Son dernier combat en date s’appelle La mer est à vous. Lancé l’année dernière par la Fédération française de voile, ce dispositif vise à accueillir des jeunes marginalisés pour les « acculturer au milieu maritime » et leur faire retrouver la voie de l’emploi. Le club de Choisy s’est engagé à en accueillir dix sur trois ans. Mais force est de constater qu’ils ne sont pas souvent là. Ce mercredi, deux seulement sont présents. Ils ont la vingtaine, ne sont pas franchement hyperactifs, ni super motivés. Après avoir traîné un moment devant le bureau, ils annoncent à Florence qu’ils ne comptent pas venir naviguer samedi, invoquant une raison impérieuse : le manque d’envie. C’est pourtant un de leurs jours de travail. La présidente aura beau hausser le ton, avertir qu’ils jouent avec leur avenir, ils ne reviendront pas sur leur décision. Pas toujours facile, l’intégration.

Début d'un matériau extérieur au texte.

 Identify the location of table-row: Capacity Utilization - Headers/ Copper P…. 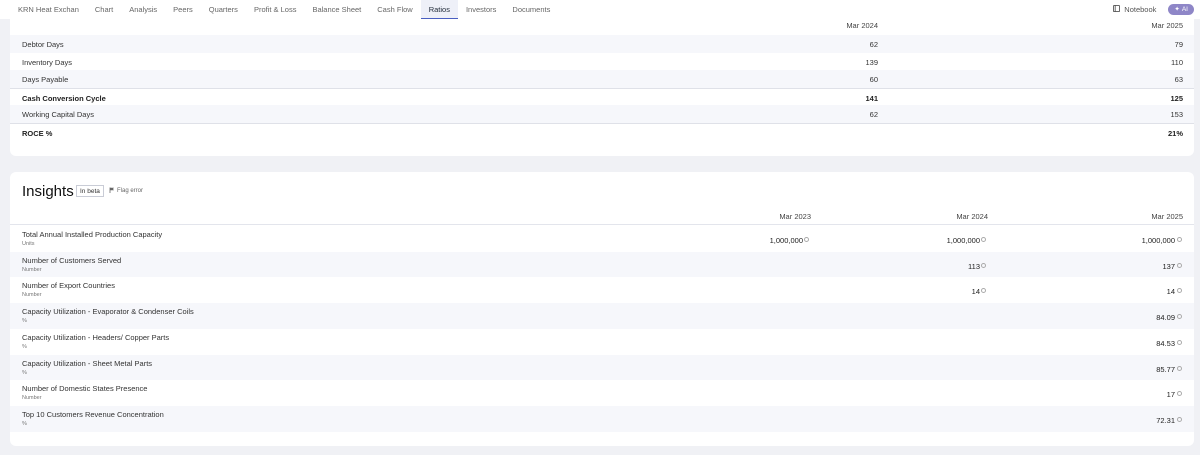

Quand le cours approche de sa fin, Jordane, pour laisser les gamins souffler, leur laisse une demi-heure de liberté. Ils s’abordent l’un l’autre, ôtent leur gouvernail, jouent aux pirates, manquent tomber à la flotte… Les minutes s’égrènent, mais l’infernal trio ne se rapprochent pas du ponton de départ. « Vous n’oubliez pas que le but, c’est quand même de rentrer hein ? », questionne le moniteur. « Cinq minutes encore ! », crie Sami avant de demander s’il a le droit de piquer une tête. Sa mère, Céline, nous avait prévenus : « Depuis qu’il a commencé la voile, il est à fond. Le plus dur, c’est de le laisser au sec ! » En voilà un, au moins, que l’eau a conquis.